- TASK OBJECTIVE:
Exact copies of all the records are to be output.

STORED DATA Block Start

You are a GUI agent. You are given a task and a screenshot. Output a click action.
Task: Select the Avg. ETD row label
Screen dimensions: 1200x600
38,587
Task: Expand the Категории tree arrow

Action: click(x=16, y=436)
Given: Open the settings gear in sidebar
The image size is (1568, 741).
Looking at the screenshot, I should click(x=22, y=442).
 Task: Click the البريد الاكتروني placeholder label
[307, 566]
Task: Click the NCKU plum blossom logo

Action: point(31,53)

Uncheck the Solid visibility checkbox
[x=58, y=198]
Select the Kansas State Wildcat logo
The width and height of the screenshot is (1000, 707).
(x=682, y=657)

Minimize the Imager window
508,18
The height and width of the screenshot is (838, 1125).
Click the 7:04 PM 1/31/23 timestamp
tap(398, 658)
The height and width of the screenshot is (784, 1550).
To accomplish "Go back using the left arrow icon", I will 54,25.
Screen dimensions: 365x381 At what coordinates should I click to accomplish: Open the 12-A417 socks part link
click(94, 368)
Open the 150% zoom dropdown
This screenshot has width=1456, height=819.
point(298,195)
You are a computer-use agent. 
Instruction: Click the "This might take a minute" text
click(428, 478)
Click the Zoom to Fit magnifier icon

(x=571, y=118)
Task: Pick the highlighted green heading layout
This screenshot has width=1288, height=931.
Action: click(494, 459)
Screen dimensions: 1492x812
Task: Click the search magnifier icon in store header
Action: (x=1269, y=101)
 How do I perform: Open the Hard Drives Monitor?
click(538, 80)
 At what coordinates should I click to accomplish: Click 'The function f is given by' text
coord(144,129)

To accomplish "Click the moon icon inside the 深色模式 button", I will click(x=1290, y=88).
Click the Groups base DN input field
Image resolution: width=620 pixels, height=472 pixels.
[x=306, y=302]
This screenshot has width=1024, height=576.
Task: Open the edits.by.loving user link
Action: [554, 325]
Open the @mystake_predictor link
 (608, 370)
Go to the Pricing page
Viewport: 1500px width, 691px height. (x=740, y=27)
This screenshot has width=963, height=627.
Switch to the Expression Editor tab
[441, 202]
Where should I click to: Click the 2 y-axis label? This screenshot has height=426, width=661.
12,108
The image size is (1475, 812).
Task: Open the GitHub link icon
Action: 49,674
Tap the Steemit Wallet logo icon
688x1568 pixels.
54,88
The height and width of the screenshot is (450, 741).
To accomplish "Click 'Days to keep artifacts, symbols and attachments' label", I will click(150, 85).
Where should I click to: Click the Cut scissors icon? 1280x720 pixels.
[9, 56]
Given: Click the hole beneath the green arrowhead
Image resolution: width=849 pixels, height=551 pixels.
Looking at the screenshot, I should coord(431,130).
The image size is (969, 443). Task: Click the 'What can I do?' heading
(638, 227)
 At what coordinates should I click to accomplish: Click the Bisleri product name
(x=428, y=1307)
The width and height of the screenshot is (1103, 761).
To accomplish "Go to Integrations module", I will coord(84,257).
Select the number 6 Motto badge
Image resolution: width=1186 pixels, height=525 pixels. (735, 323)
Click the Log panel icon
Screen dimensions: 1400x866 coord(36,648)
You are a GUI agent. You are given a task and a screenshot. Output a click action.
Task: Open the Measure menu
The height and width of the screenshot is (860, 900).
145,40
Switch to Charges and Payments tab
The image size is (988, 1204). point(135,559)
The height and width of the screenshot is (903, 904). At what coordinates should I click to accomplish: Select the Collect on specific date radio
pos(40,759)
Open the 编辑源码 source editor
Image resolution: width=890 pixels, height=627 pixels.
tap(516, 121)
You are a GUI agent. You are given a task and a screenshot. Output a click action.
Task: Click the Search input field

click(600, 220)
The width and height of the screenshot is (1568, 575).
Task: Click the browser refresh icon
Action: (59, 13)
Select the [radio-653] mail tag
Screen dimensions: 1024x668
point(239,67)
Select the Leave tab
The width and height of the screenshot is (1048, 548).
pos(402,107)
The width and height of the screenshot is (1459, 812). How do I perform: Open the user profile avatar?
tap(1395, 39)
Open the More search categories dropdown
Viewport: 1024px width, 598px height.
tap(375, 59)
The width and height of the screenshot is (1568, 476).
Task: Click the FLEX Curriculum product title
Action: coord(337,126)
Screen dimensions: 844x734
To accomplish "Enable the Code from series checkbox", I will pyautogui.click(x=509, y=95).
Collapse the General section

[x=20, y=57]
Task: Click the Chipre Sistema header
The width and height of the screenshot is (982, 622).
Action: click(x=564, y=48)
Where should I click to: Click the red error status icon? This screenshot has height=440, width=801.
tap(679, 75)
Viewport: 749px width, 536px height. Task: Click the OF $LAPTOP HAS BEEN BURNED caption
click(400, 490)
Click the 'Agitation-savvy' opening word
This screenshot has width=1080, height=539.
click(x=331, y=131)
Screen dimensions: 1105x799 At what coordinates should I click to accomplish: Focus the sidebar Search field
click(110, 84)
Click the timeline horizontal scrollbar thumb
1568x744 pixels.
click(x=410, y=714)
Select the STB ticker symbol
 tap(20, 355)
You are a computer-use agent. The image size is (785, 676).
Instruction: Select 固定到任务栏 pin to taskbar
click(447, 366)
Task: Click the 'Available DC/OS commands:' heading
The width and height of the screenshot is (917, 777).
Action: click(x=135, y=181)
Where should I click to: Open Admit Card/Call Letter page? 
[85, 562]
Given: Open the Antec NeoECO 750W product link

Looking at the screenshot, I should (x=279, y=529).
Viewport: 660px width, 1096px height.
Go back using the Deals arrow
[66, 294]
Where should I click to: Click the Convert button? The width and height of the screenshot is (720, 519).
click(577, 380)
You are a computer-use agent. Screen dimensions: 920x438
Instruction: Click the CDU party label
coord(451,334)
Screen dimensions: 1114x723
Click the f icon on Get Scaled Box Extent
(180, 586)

STORED DATA Block End

- TASK RESULT:
You are a GUI agent. You are given a task and a screenshot. Output a click action.
Task: Select the Avg. ETD row label
Screen dimensions: 1200x600
38,587
Task: Expand the Категории tree arrow

Action: click(x=16, y=436)
Given: Open the settings gear in sidebar
The image size is (1568, 741).
Looking at the screenshot, I should click(x=22, y=442).
 Task: Click the البريد الاكتروني placeholder label
[307, 566]
Task: Click the NCKU plum blossom logo

Action: point(31,53)

Uncheck the Solid visibility checkbox
[x=58, y=198]
Select the Kansas State Wildcat logo
The width and height of the screenshot is (1000, 707).
(x=682, y=657)

Minimize the Imager window
508,18
The height and width of the screenshot is (838, 1125).
Click the 7:04 PM 1/31/23 timestamp
tap(398, 658)
The height and width of the screenshot is (784, 1550).
To accomplish "Go back using the left arrow icon", I will 54,25.
Screen dimensions: 365x381 At what coordinates should I click to accomplish: Open the 12-A417 socks part link
click(94, 368)
Open the 150% zoom dropdown
This screenshot has width=1456, height=819.
point(298,195)
You are a computer-use agent. 
Instruction: Click the "This might take a minute" text
click(428, 478)
Click the Zoom to Fit magnifier icon

(x=571, y=118)
Task: Pick the highlighted green heading layout
This screenshot has width=1288, height=931.
Action: click(494, 459)
Screen dimensions: 1492x812
Task: Click the search magnifier icon in store header
Action: (x=1269, y=101)
 How do I perform: Open the Hard Drives Monitor?
click(538, 80)
 At what coordinates should I click to accomplish: Click 'The function f is given by' text
coord(144,129)

To accomplish "Click the moon icon inside the 深色模式 button", I will click(x=1290, y=88).
Click the Groups base DN input field
Image resolution: width=620 pixels, height=472 pixels.
[x=306, y=302]
This screenshot has width=1024, height=576.
Task: Open the edits.by.loving user link
Action: [554, 325]
Open the @mystake_predictor link
 (608, 370)
Go to the Pricing page
Viewport: 1500px width, 691px height. (x=740, y=27)
This screenshot has width=963, height=627.
Switch to the Expression Editor tab
[441, 202]
Where should I click to: Click the 2 y-axis label? This screenshot has height=426, width=661.
12,108
The image size is (1475, 812).
Task: Open the GitHub link icon
Action: 49,674
Tap the Steemit Wallet logo icon
688x1568 pixels.
54,88
The height and width of the screenshot is (450, 741).
To accomplish "Click 'Days to keep artifacts, symbols and attachments' label", I will click(150, 85).
Where should I click to: Click the Cut scissors icon? 1280x720 pixels.
[9, 56]
Given: Click the hole beneath the green arrowhead
Image resolution: width=849 pixels, height=551 pixels.
Looking at the screenshot, I should coord(431,130).
The image size is (969, 443). Task: Click the 'What can I do?' heading
(638, 227)
 At what coordinates should I click to accomplish: Click the Bisleri product name
(x=428, y=1307)
The width and height of the screenshot is (1103, 761).
To accomplish "Go to Integrations module", I will coord(84,257).
Select the number 6 Motto badge
Image resolution: width=1186 pixels, height=525 pixels. (735, 323)
Click the Log panel icon
Screen dimensions: 1400x866 coord(36,648)
You are a GUI agent. You are given a task and a screenshot. Output a click action.
Task: Open the Measure menu
The height and width of the screenshot is (860, 900).
145,40
Switch to Charges and Payments tab
The image size is (988, 1204). point(135,559)
The height and width of the screenshot is (903, 904). At what coordinates should I click to accomplish: Select the Collect on specific date radio
pos(40,759)
Open the 编辑源码 source editor
Image resolution: width=890 pixels, height=627 pixels.
tap(516, 121)
You are a GUI agent. You are given a task and a screenshot. Output a click action.
Task: Click the Search input field

click(600, 220)
The width and height of the screenshot is (1568, 575).
Task: Click the browser refresh icon
Action: (59, 13)
Select the [radio-653] mail tag
Screen dimensions: 1024x668
point(239,67)
Select the Leave tab
The width and height of the screenshot is (1048, 548).
pos(402,107)
The width and height of the screenshot is (1459, 812). How do I perform: Open the user profile avatar?
tap(1395, 39)
Open the More search categories dropdown
Viewport: 1024px width, 598px height.
tap(375, 59)
The width and height of the screenshot is (1568, 476).
Task: Click the FLEX Curriculum product title
Action: coord(337,126)
Screen dimensions: 844x734
To accomplish "Enable the Code from series checkbox", I will pyautogui.click(x=509, y=95).
Collapse the General section

[x=20, y=57]
Task: Click the Chipre Sistema header
The width and height of the screenshot is (982, 622).
Action: click(x=564, y=48)
Where should I click to: Click the red error status icon? This screenshot has height=440, width=801.
tap(679, 75)
Viewport: 749px width, 536px height. Task: Click the OF $LAPTOP HAS BEEN BURNED caption
click(400, 490)
Click the 'Agitation-savvy' opening word
This screenshot has width=1080, height=539.
click(x=331, y=131)
Screen dimensions: 1105x799 At what coordinates should I click to accomplish: Focus the sidebar Search field
click(110, 84)
Click the timeline horizontal scrollbar thumb
1568x744 pixels.
click(x=410, y=714)
Select the STB ticker symbol
 tap(20, 355)
You are a computer-use agent. The image size is (785, 676).
Instruction: Select 固定到任务栏 pin to taskbar
click(447, 366)
Task: Click the 'Available DC/OS commands:' heading
The width and height of the screenshot is (917, 777).
Action: click(x=135, y=181)
Where should I click to: Open Admit Card/Call Letter page? 
[85, 562]
Given: Open the Antec NeoECO 750W product link

Looking at the screenshot, I should (x=279, y=529).
Viewport: 660px width, 1096px height.
Go back using the Deals arrow
[66, 294]
Where should I click to: Click the Convert button? The width and height of the screenshot is (720, 519).
click(577, 380)
You are a computer-use agent. Screen dimensions: 920x438
Instruction: Click the CDU party label
coord(451,334)
Screen dimensions: 1114x723
Click the f icon on Get Scaled Box Extent
(180, 586)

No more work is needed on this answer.